Nowadays, a lot of attention is being paid on the SOAR vs. SIEM debate. To get the most benefit from your security data, it is vital to understand the difference between these essential cybersecurity tools. Although SOAR and SIEM have several components in common, we cannot use these tools interchangeably as they are different in nature.
In this article, we will look into comprehension introduction of SIEM and SOAR, some key differences between them, how they can collectively provide multilayer cyber security, and knowing the importance of their seamless integration.
SIEM stands for Security Information and Event Management. This platform efficiently collects and stores security data at a central point and then converts it into actionable intelligence. The security data may include antivirus logs, firewall logs, network logs, and hashes of downloaded files. Once data gathering is completed, analysts will be able to analyze it. SIEM also raises alerts if any suspicious activity is found.
Like SIEM, SOAR system also help SOC teams to manage and respond to countless alarms. However, SOAR takes things even a step further by combining a complete data collecting, standardization, case management, workflow, and analytics to allow enterprises implementing the defense-in-depth capabilities. In a nutshell, SOAR integrates security tools, applications, and systems and enable SOC teams to automate and orchestrate mundane, time-consuming, and repetitive manual tasks.
As we know, the SIEM solution only raises an alert in the event of detecting any suspicious activity. Thereafter, security analysts will decide whether further investigation is required or not. On the other hand, a SOAR not only automates investigation path workflows but also reduces the time needed to deal with pesky alerts.

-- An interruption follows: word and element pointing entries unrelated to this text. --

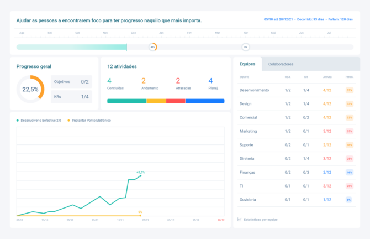Screen dimensions: 370x239
Task: Click green Concluídas segment of activity bar
Action: [x=126, y=101]
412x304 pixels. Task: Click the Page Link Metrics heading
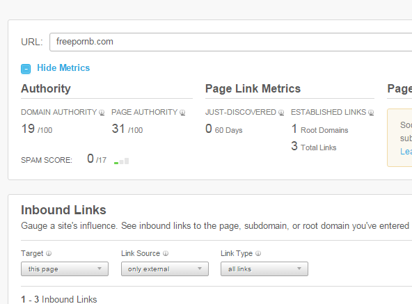coord(253,88)
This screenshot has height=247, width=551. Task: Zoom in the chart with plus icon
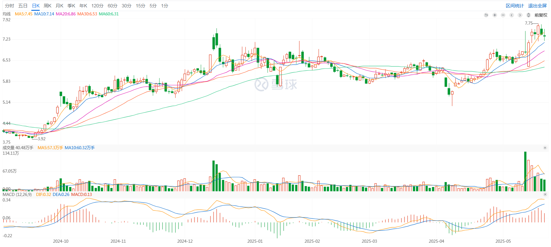tap(494, 15)
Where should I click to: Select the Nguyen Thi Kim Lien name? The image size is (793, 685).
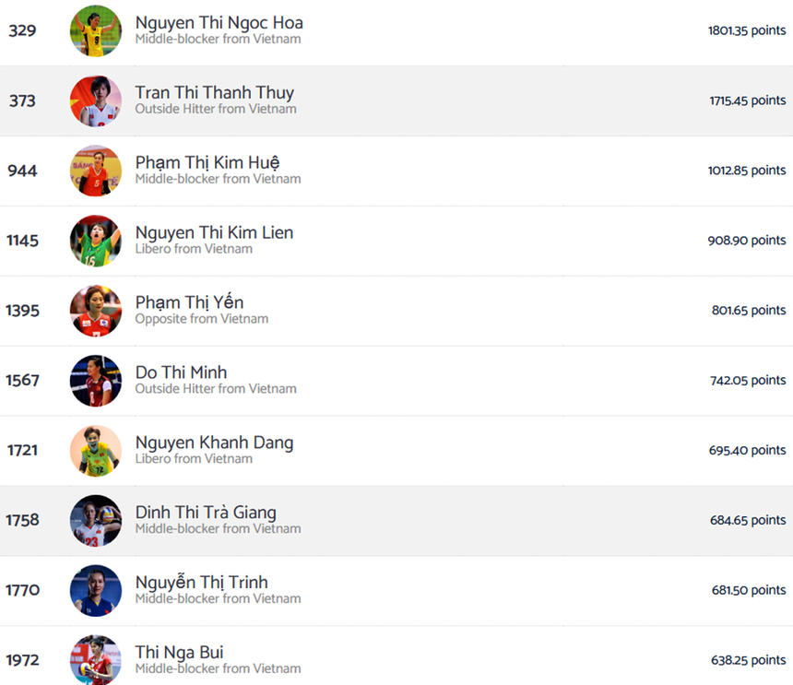pyautogui.click(x=214, y=233)
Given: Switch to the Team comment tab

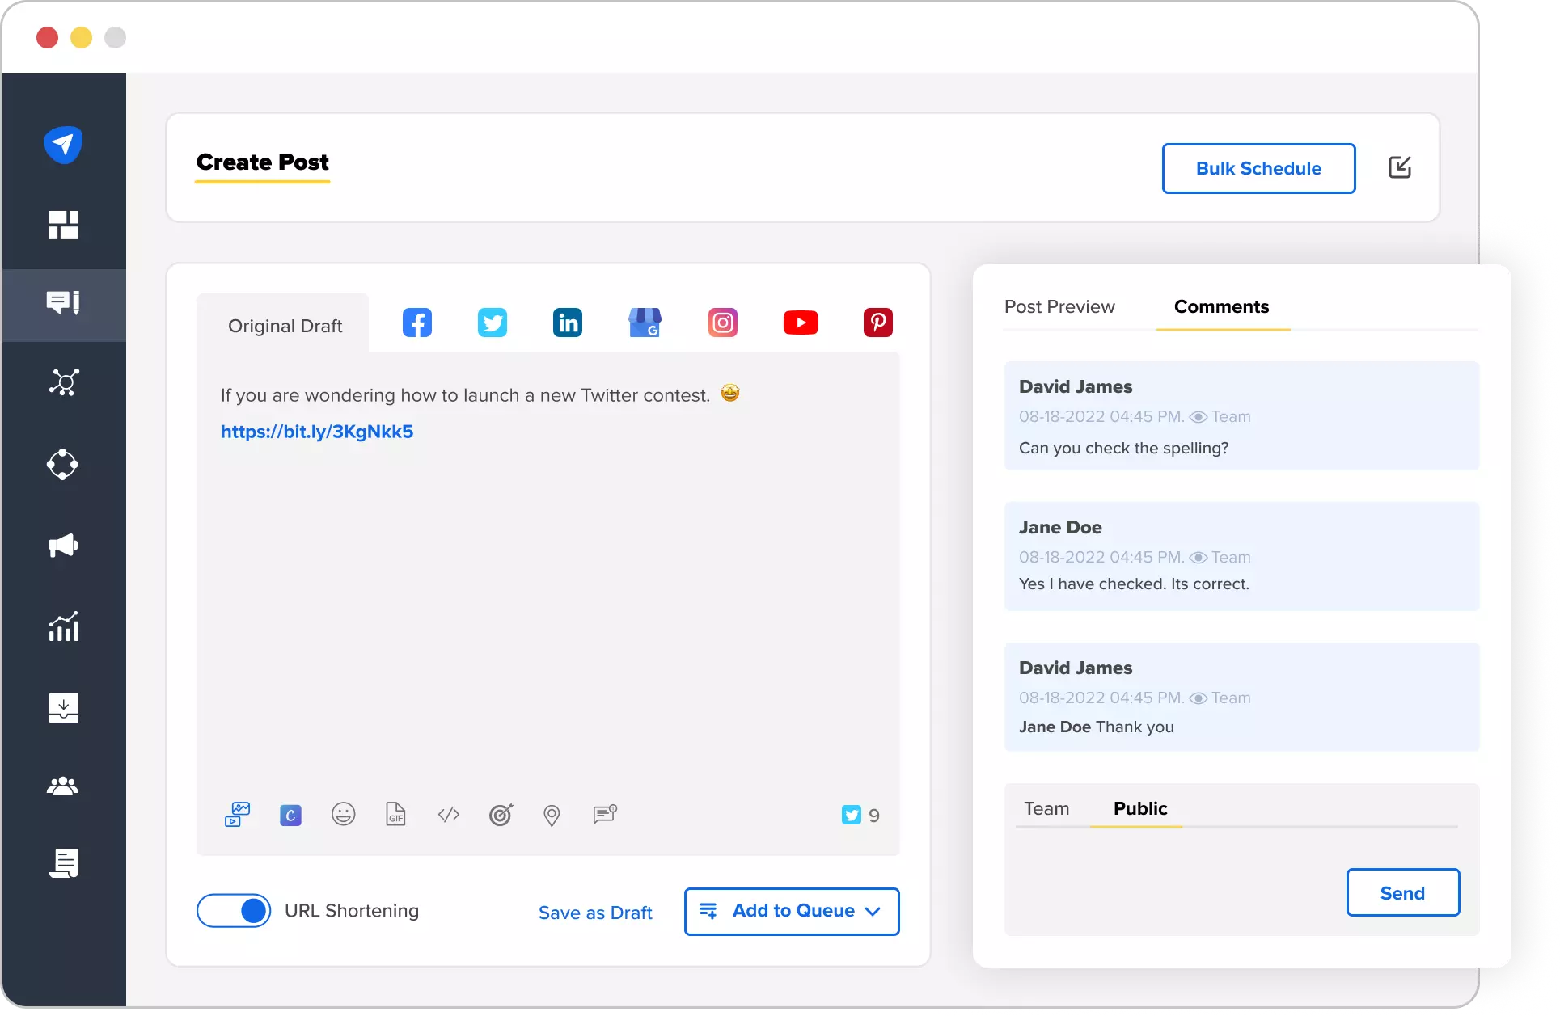Looking at the screenshot, I should (1047, 808).
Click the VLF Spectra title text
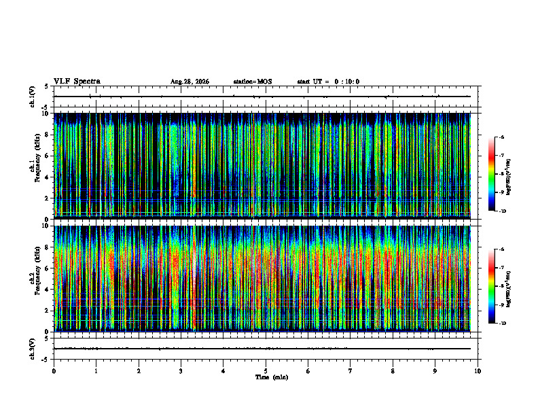Screen dimensions: 538x416 pyautogui.click(x=77, y=82)
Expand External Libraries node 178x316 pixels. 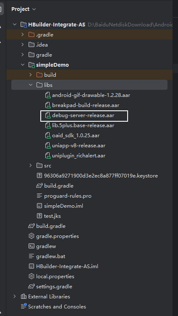(x=15, y=296)
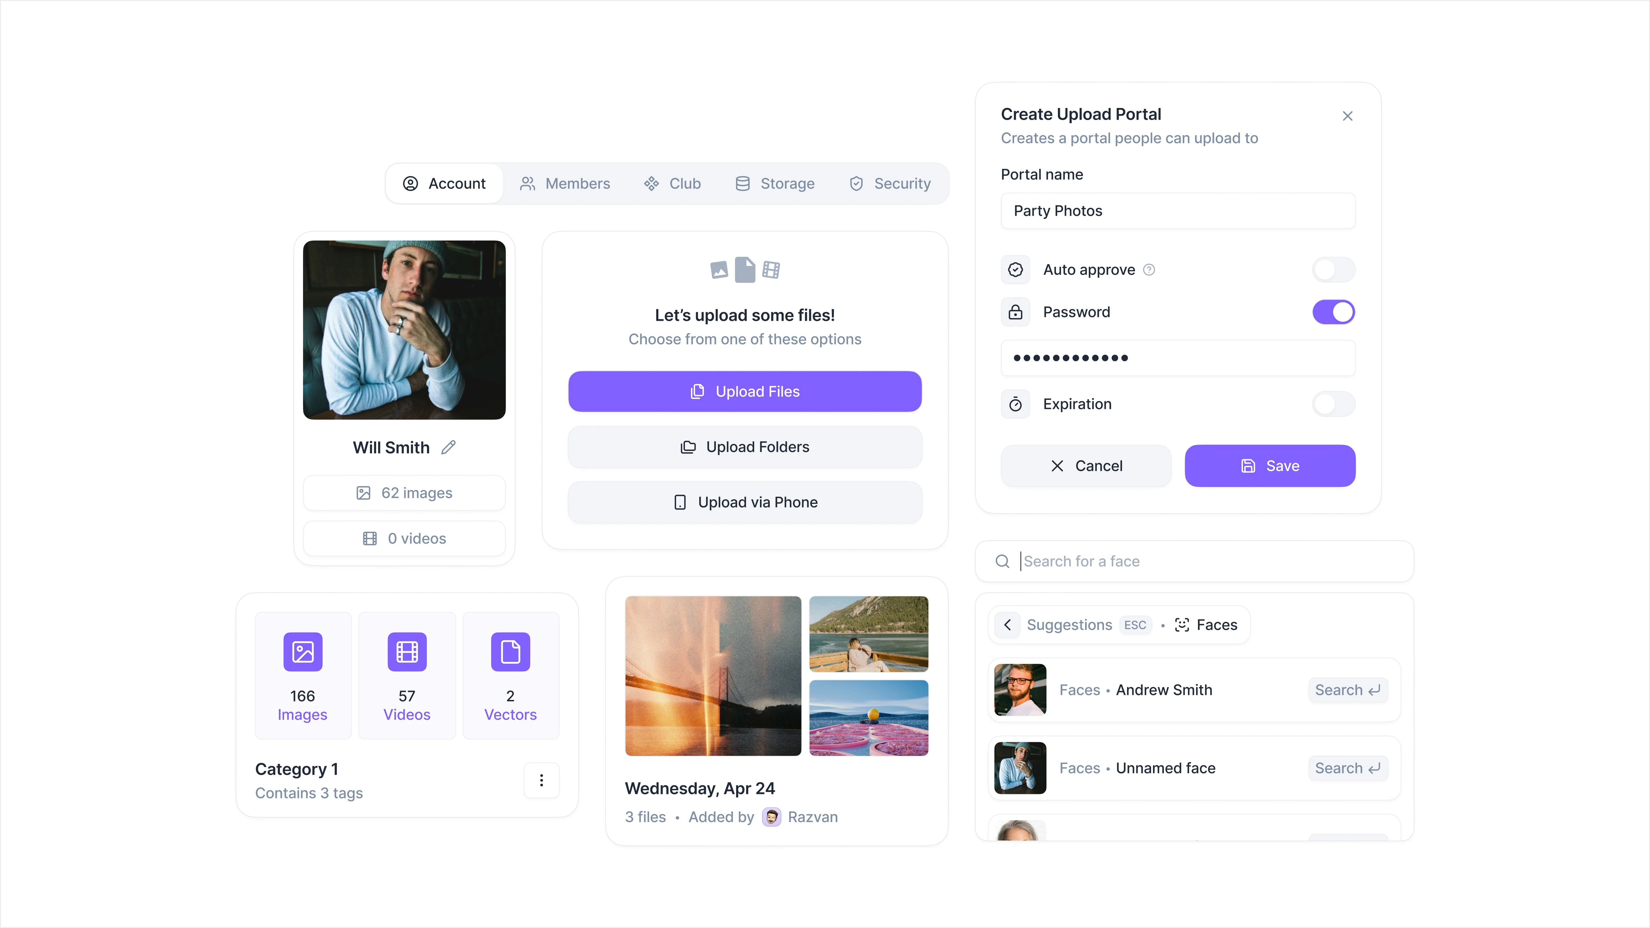This screenshot has height=928, width=1650.
Task: Search the Andrew Smith face suggestion
Action: coord(1348,690)
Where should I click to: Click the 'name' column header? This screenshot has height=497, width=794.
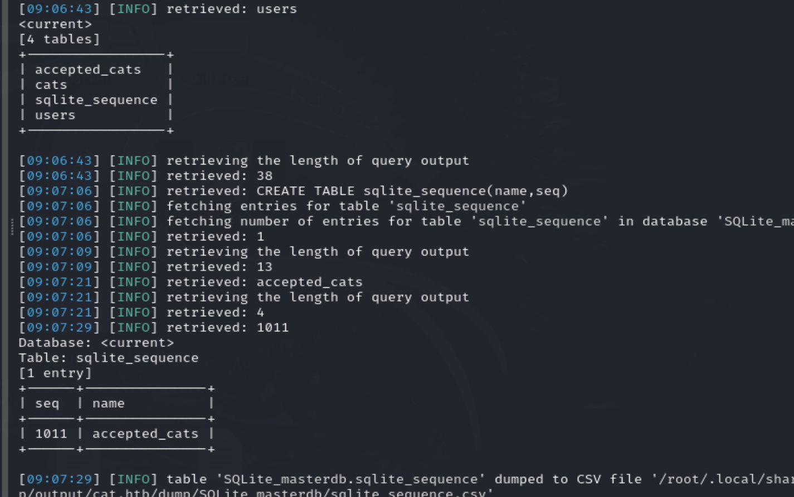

When it comes to SIEM vs. SOAR debate, both security solutions aggregate security data from many sources, but the locations and the quantity of information that is being sourced are disparate. Usually, the SIEM system ingests numerous types of logs and event data from the traditional infrastructure component sources. In contrast, a SOAR solution takes in all that and even more. For instance, SOAR has the capability to ingest data from endpoint security software, external threat intelligence feeds, and third-party sources.
Security professionals recommend that SIEM and SOAR platforms could work together to provide a collective defense against cyber threats and attacks. According to the Gartner, 15 percent of businesses with a security team larger than five people will leverage SOAR, by the end of 2020. SOAR has the massive potential to improve the efficacy and efficiency of Security Operations (SecOps) and, therefore, this platform plays a vital role in assisting to shape the future of the SIEM.
As previously mentioned, SIEM raises alerts when malicious activity is found, as well as notify security administrators to respond to the alert or trigger an automated response. The response capabilities of the SIEM include blocking the activity, triggering the vulnerability scan, collecting any additional information, and likewise rudimentary actions. Fortunately, SOAR solution takes SIEM’s response capabilities to the next level by offering the automated response. SOAR system supplement, rather than replace the SIEM.
After receiving the alert from the SIEM, a SOAR solution will issue a call to generate a ticket in the incident tracking system. After that, it will reach into the emergency alerting system to inform the CSIRT team while automatically implementing quarantine rules in a firewall. In fact, SOAR platform serves a cybersecurity accelerator by saving precious response time. Combining both these tools saves time and resources and make for faster, smarter detection and response, and remediation of cyber incidents.
Every SOAR platform must offer seamless integration with the SIEM tool. Seamless integration looks like a two-way integration that allows SIEM and SOAR tools to work seamlessly together fusing intelligence to enhance the overall effectiveness and operational performance of organizations’ existing cybersecurity program.